It is, therefore, intended by the appended claims to cover any and all such applications, modifications, and embodiments within the scope of the present invention.

Claims

1. A cooling system having a coolant for cooling one or more heat-generating components in an electronic system comprising:

one or more heat transfer units thermally coupled to one or more heat-generating components and having the coolant circulating there through for transferring heat from the heat-generating components to the coolant; and

one or more coolant regulators wherein the regulator maintains consistent coolant pressure and/or volume of coolant to the heat transfer units regardless of how many heat-generating components are connected to the electronic system.

2. The cooling system as set forth in claim 1 wherein the coolant regulators maintain consistent coolant pressure and/or volume before and after heat-generating components are added to or removed from the electronic system.

3. The cooling system as set forth in claim 1 further comprising:

one or more heat exchange units for receiving heated coolant at an inlet and for cooling said coolant to provide cooled coolant at an outlet;

a variable number of heat transfer units thermally coupled to the one or more heat-generating components, the heat transfer units receiving cooled coolant at an inlet there of from a heat exchange unit, transferring heat to the cooled coolant from one or more heat-generating components thermally coupled thereto and creating heated coolant and directing the heated coolant from an outlet thereof to a heat exchange unit for cooling the heated coolant;

one or more transport means coupled to the heat transfer units and the heat exchange units for transporting cooled coolant from the heat exchange units to the heat transfer units and for transporting heated coolant from the heat transfer units to the heat exchange units; and

wherein the coolant regulators are coupled to the transport means.

4. The cooling system as set forth in claim 3 wherein one or more heat transfer units have an inlet positioned below an outlet for enhancing convective circulation of the coolant.

5. The cooling system as set forth in claim 3 wherein one or more heat exchange units have an inlet positioned above an outlet for enhancing convective circulation of the coolant.

6. The cooling system as set forth in claim 1 wherein the one or more coolant regulators are configured to allow maximum coolant volume to flow in the cooling system when power to the electronic system is disabled thereby enhancing convective circulation of the coolant after power shutdown.

7. The cooling system as set forth in claim 3 wherein one or more heat transfer units are disposed on an interconnect means, said interconnect means further comprising:

one or more inserts or receptacles of one or more quick connectors and disposed such that one or more inserts or receptacles engage with a mating receptacle or insert, respectively, when the interconnect means is connected to the electronic system thereby enabling coolant communication to the heat transfer units and disengage when the interconnect means is disconnected from the electronic system thereby disabling coolant communication to the heat transfer units;

heat transfer unit transport means for coupling the inlets and the outlets of the heat transfer units to the inserts or receptacles disposed on the interconnect means, and

guide means coupled to the housing of the electronic system for insertion of the interconnect means there in for connecting and disconnecting the interconnect means to and from the electronic system.

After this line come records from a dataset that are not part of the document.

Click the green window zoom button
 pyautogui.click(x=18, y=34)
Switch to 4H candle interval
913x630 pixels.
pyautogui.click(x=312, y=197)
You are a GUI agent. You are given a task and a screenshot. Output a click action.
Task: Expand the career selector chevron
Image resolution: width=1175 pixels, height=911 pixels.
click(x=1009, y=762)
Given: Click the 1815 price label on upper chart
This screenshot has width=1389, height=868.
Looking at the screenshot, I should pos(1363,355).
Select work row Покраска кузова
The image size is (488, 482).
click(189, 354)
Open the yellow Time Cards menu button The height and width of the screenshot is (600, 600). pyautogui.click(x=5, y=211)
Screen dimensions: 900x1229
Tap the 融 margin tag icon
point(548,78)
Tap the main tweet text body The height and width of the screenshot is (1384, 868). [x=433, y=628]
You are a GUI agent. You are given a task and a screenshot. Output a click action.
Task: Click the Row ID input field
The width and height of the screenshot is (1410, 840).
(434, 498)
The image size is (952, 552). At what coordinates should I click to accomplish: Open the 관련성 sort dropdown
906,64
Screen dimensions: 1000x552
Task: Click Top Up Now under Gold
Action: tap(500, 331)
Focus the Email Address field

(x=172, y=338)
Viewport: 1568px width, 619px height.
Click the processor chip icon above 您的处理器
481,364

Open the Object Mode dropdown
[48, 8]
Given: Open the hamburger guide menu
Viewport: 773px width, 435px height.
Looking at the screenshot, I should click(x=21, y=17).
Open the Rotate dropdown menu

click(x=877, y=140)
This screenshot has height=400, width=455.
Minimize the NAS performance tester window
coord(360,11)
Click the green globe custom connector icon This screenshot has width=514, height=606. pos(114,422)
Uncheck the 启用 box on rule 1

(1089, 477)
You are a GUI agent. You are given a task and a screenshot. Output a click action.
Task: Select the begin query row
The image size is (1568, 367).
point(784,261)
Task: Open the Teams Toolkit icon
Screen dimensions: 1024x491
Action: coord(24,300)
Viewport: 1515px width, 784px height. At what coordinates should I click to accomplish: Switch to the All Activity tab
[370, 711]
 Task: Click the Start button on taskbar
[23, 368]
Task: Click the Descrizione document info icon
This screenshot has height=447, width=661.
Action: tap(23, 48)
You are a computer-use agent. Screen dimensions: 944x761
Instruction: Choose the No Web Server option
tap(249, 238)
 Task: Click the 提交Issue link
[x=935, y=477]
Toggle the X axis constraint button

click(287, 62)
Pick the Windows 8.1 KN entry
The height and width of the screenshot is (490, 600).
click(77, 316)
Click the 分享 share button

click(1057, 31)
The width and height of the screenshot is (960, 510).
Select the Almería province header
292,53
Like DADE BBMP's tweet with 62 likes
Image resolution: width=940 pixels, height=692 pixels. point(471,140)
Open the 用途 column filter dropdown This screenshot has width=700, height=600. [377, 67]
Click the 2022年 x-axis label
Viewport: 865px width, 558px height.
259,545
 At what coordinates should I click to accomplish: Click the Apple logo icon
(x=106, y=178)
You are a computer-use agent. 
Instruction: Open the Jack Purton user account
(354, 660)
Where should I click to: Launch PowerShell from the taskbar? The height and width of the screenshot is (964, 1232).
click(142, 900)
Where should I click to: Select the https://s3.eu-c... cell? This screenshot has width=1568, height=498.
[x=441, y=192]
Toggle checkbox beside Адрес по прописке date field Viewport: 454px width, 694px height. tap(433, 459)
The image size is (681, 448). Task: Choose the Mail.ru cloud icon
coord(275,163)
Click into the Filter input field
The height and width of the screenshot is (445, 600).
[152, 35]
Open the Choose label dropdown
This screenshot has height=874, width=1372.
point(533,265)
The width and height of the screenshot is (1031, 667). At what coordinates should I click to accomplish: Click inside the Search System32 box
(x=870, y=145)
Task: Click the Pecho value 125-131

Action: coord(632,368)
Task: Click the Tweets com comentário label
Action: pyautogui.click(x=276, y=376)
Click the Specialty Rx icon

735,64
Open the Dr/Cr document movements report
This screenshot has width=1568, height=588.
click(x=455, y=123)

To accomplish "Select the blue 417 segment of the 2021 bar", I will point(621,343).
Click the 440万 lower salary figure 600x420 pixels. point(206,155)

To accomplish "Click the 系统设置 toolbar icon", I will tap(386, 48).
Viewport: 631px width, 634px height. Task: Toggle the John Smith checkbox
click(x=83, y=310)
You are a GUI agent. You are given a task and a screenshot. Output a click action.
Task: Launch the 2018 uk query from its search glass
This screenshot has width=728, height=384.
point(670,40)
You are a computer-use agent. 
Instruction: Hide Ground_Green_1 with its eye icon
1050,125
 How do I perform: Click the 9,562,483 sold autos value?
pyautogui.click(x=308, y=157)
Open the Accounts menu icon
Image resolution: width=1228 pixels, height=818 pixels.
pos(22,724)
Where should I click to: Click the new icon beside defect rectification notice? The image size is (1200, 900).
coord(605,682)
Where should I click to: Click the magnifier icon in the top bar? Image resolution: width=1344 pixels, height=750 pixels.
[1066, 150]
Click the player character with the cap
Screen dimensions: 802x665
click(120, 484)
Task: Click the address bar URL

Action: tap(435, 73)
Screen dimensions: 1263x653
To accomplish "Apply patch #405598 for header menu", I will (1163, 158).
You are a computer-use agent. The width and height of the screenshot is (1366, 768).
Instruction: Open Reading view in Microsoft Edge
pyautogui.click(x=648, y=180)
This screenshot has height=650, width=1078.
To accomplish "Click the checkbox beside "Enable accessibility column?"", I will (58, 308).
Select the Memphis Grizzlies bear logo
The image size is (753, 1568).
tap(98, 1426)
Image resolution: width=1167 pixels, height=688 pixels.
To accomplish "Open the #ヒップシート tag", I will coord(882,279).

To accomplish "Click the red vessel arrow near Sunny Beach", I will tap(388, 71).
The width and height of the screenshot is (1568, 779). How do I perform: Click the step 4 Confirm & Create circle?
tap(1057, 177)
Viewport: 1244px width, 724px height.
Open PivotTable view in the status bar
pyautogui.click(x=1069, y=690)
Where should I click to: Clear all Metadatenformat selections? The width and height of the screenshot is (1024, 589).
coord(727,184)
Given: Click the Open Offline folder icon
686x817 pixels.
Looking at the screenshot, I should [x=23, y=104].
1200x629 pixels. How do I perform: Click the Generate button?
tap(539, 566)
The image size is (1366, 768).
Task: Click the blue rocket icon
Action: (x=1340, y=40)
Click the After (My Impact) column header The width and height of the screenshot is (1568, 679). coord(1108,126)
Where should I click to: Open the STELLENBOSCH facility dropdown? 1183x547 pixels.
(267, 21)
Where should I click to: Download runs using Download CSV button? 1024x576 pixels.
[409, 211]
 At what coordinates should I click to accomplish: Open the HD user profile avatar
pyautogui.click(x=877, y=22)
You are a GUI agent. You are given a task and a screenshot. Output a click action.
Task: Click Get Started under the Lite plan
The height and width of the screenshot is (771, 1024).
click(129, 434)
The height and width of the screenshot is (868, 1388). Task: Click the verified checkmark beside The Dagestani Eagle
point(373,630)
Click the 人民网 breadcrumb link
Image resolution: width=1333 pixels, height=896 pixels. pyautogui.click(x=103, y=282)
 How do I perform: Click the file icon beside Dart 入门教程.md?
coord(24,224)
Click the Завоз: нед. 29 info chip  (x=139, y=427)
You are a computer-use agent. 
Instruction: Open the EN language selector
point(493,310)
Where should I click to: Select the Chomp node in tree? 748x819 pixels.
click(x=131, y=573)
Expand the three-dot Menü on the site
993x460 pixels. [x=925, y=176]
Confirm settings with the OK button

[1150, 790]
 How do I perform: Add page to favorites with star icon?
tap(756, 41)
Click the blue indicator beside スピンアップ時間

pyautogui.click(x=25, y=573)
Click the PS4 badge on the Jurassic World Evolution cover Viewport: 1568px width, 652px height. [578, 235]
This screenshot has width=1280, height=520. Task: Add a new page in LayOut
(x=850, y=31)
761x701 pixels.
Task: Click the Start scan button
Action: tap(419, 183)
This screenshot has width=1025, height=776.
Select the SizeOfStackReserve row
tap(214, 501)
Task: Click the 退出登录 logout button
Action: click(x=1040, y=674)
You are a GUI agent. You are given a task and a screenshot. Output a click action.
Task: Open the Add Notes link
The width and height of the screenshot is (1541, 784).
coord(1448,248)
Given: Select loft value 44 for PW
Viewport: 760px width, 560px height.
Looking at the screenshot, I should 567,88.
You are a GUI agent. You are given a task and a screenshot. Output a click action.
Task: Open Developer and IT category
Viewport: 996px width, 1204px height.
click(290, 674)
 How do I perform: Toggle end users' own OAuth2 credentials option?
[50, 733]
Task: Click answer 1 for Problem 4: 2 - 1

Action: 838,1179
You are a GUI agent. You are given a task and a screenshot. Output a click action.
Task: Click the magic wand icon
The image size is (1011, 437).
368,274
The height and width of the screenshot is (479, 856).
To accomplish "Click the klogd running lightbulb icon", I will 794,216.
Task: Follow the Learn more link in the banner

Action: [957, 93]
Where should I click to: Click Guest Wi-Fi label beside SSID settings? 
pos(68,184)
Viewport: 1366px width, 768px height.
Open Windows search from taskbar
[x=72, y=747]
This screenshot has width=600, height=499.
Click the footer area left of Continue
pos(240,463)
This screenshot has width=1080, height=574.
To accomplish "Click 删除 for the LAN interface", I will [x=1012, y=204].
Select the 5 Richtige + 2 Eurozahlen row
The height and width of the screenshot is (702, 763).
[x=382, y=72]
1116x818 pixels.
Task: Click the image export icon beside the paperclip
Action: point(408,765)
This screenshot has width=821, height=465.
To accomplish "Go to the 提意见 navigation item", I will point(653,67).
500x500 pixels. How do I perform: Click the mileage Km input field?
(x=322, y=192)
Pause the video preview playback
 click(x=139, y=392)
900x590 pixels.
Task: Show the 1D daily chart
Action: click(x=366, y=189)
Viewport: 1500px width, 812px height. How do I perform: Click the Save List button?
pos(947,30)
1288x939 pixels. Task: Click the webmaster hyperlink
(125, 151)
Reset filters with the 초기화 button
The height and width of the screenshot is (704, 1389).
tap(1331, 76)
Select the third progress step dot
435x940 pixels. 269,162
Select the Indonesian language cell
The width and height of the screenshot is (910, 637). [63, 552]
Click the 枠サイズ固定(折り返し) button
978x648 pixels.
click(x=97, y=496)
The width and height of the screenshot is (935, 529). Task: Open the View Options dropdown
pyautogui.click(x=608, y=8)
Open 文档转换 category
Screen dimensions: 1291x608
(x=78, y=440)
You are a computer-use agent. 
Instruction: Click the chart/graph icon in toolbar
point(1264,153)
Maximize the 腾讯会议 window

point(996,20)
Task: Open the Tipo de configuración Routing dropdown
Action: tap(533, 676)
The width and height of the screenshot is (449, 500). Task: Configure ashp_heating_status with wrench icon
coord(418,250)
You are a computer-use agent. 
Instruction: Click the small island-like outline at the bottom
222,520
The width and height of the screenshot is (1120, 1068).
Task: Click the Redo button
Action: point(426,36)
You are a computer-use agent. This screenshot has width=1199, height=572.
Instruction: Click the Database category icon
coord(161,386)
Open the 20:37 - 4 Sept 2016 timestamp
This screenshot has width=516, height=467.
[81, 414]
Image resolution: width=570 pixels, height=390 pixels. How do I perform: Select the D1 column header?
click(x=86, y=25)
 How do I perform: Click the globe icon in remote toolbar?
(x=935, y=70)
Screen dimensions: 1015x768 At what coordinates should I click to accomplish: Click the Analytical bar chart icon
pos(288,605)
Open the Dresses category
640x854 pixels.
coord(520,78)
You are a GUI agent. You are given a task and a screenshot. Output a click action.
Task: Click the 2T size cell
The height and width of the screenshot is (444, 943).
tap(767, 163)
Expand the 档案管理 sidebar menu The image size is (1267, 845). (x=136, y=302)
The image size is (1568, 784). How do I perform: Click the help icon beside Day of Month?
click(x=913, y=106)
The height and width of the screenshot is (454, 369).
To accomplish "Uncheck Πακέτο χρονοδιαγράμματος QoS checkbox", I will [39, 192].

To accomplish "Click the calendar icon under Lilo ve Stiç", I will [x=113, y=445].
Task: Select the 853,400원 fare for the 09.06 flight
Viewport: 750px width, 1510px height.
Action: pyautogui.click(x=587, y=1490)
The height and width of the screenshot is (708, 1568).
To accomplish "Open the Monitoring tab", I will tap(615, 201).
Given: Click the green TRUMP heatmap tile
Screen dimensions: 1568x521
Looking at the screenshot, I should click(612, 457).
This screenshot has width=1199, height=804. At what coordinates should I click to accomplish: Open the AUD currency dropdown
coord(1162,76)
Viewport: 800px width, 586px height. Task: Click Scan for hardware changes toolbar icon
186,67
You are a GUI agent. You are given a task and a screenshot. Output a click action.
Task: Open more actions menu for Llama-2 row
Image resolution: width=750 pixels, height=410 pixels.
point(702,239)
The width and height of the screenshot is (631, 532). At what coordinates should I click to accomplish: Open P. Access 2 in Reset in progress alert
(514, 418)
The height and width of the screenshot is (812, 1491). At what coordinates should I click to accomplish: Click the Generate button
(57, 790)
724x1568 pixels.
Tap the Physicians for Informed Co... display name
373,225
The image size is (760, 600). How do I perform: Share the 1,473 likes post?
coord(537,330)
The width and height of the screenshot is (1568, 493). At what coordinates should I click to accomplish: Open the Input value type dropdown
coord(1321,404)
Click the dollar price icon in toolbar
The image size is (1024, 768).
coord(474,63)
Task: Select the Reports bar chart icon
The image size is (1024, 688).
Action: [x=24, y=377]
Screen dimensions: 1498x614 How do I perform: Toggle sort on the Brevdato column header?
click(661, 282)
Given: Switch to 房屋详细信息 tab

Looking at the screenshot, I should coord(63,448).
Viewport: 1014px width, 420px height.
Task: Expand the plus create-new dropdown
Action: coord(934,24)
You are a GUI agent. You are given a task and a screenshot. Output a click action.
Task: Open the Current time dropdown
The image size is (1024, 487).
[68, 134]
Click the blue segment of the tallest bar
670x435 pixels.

8. The cooling system as set forth in claim 7 wherein the interconnect means is a circuit board.

9. The cooling system as set forth in claim 7 further comprising one or more electrical connectors or receptacles disposed on the interconnect means for connecting with a mating receptacle or connector coupled for enabling electrical power to the interconnect means when the interconnect means circuit card is connected to the electronic system and disabling electrical power when the interconnect means is disconnected from the electronic system.

10. The cooling system as set forth in claim 9 further comprising:

sensing means coupled to the interconnect means for enabling electrical power to one or more heat exchange units when an interconnect means is connected to the electronic system.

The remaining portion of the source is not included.